(Stored items)
|---|

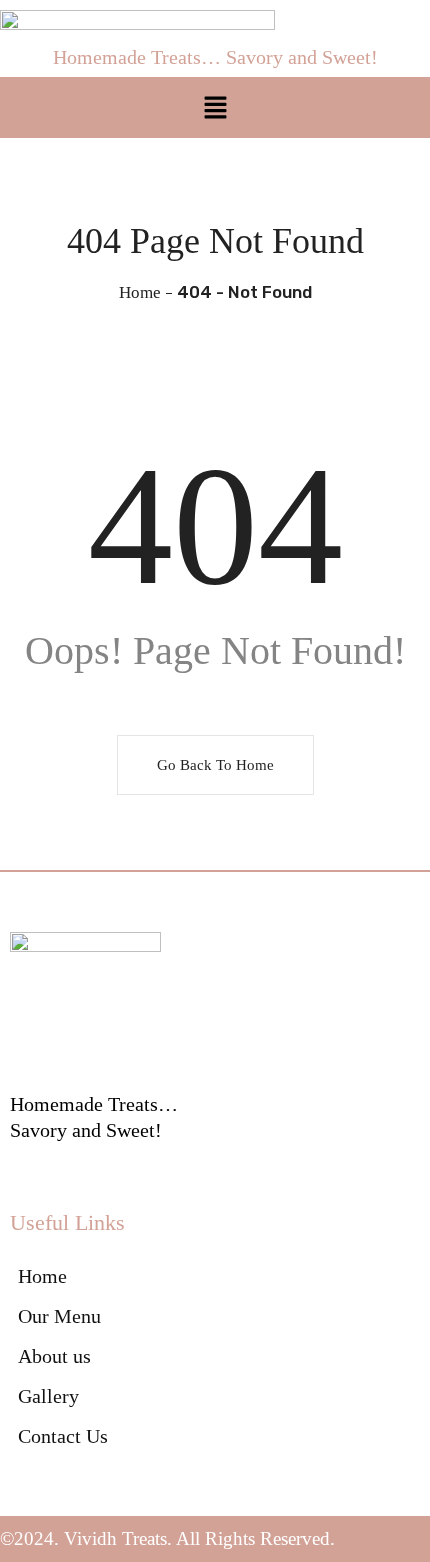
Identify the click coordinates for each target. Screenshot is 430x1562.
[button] (215, 107)
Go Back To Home (215, 765)
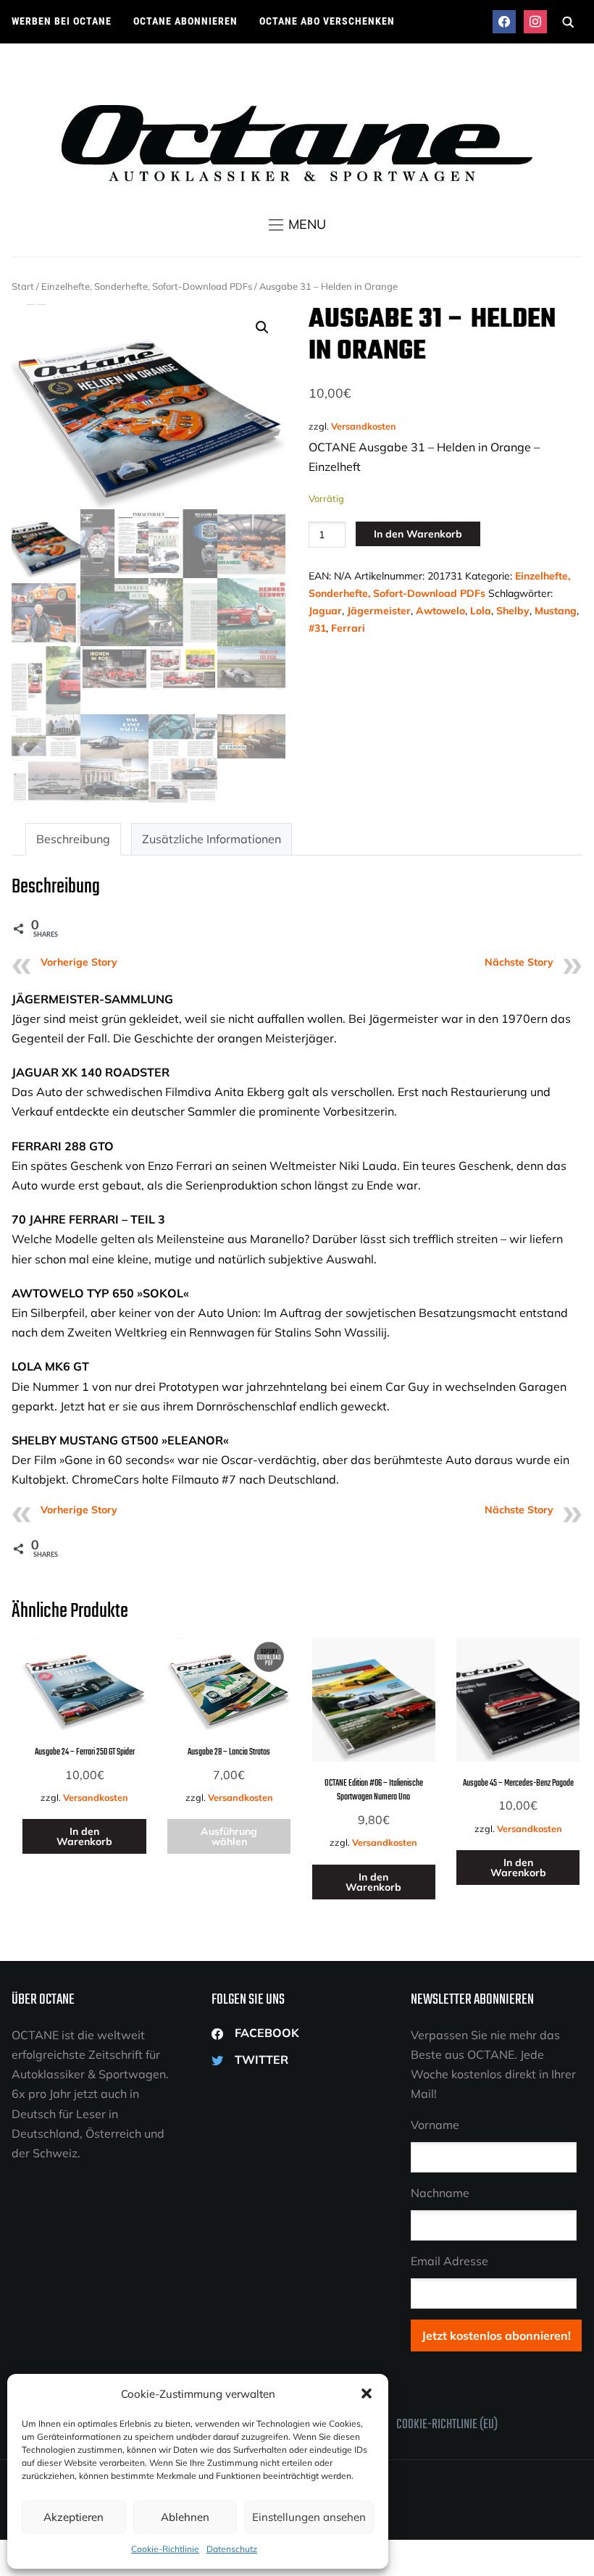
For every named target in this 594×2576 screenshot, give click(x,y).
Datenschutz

|---|

Repeat the entries faithfully. Any picture gets left out.

SOLUTION FOR THIS EXERCISE:
Identify the click coordinates for each target. Screenshot is 430x1562.
[button] (215, 107)
Go Back To Home (215, 765)
For every named target in this 594×2576 screenshot, give click(x,y).
Datenschutz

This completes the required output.